The Student Room Group

News media is becoming complete garbage.

We live in an era where partisan opinion-reporting reigns supreme in our papers, news websites and news shows. Less often are we presented with carefully collected facts and a dry, objective approach to reports on current events. Now, more often than not, we are subjected to either hastily typed and unexamined copy-paste articles or so-called "discussions" and "analyses" from commentators and writers interested in spreading a slanted narrative. Even respected broadcasters such as the BBC and the CBC (Canada's equivalent) are starting to follow this trend.

While by no means a new phenomenon, networks and papers align themselves with political parties and, more evidently than ever, attempt to swing elections and public opinion through selective reporting, smear pieces, and sometimes downright misinformation. Consider the sorry state of the US media in their current election. Time Warner, one of the biggest media conglomerates in the world, is among Hillary Clinton's most significant financial backers. It doesn't take a genius to understand why public trust in the media is at an all-time low.

In response, more people have been turning to the alternative media. However, I don't find these news sources to be any better. The Young Turks, for example, one of the most popular 'news' channels on YouTube, has fast become notorious for their progressive political bias and tendency to misrepresent and twist stories to suit their agenda. Right-wing alternative sources are honestly no better (Breitbart and Info Wars being two of the worst offenders that spring to mind). We also have the clickbait trash sites like BuzzFeed, Mic and Vice rotting people's brains with their ludicrous, poorly researched so-called journalism.

Then there's social media, which may be both a blessing and a curse. While it can serve as an incredibly useful vendor of information not often given to us by the mainstream outlets, it can also serve as a super highway of misinformation that spreads like a disease. The number of trending political graphics and stories that, upon more detailed investigation, turn out to be complete bull is astounding. Yet people share it around almost unquestioningly, not bothering to check its accuracy.

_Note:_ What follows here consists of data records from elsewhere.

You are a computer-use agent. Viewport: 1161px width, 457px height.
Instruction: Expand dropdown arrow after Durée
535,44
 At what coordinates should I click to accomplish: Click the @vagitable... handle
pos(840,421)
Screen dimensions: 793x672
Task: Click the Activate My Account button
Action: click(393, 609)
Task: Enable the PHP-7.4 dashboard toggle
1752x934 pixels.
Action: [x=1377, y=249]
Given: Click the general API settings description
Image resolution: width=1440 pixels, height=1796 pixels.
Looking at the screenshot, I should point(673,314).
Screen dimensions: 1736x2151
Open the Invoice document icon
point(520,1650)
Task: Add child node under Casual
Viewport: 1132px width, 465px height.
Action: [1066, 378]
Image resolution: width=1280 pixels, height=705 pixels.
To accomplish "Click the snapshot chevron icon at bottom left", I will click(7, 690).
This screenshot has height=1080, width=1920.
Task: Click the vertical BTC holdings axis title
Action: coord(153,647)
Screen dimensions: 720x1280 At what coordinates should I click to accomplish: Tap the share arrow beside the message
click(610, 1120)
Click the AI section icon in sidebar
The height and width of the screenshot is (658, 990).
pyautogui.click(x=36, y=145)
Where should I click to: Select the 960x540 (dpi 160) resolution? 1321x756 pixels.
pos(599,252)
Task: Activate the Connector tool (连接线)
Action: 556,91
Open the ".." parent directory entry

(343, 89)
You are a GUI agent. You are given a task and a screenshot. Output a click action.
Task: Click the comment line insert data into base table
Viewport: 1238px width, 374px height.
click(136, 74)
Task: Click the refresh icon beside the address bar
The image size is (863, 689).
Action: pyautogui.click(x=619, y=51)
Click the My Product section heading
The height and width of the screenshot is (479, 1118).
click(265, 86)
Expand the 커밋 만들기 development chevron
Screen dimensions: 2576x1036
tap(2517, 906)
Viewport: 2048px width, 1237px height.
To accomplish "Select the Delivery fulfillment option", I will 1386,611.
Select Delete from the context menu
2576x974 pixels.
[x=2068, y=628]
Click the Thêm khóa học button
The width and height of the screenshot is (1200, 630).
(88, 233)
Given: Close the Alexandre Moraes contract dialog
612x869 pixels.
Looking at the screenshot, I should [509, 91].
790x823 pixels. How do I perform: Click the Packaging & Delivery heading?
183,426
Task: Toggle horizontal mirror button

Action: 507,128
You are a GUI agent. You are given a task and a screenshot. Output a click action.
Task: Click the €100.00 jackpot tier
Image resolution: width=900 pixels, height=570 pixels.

I honestly worry for the younger generation and what the future holds.
Reply 1
it always was
David Icke's site is a valuable source of genuine news, not what THEY want you to hear.
It has its limits, but many are becoming more savy in their use thereof, and it's a good way to counter the above trend
I think that TV and newspapers should be reviewed by a sort of comission consisting of university experts on logic, theory of argumentation and related field, just to check for illogical trash and attempts on manipulating audience. TV or newspaper caught on use of eristics or flawed logic, would be forced to announce their failures in prime time. Of course all the media would work only under valid concession.
More commisions would work on fact verification.
The internet media obviously cannot be controlled this way, so it's becoming more and more important to introduce logic, theory of argumentation and elements of methodology as primary school subjects.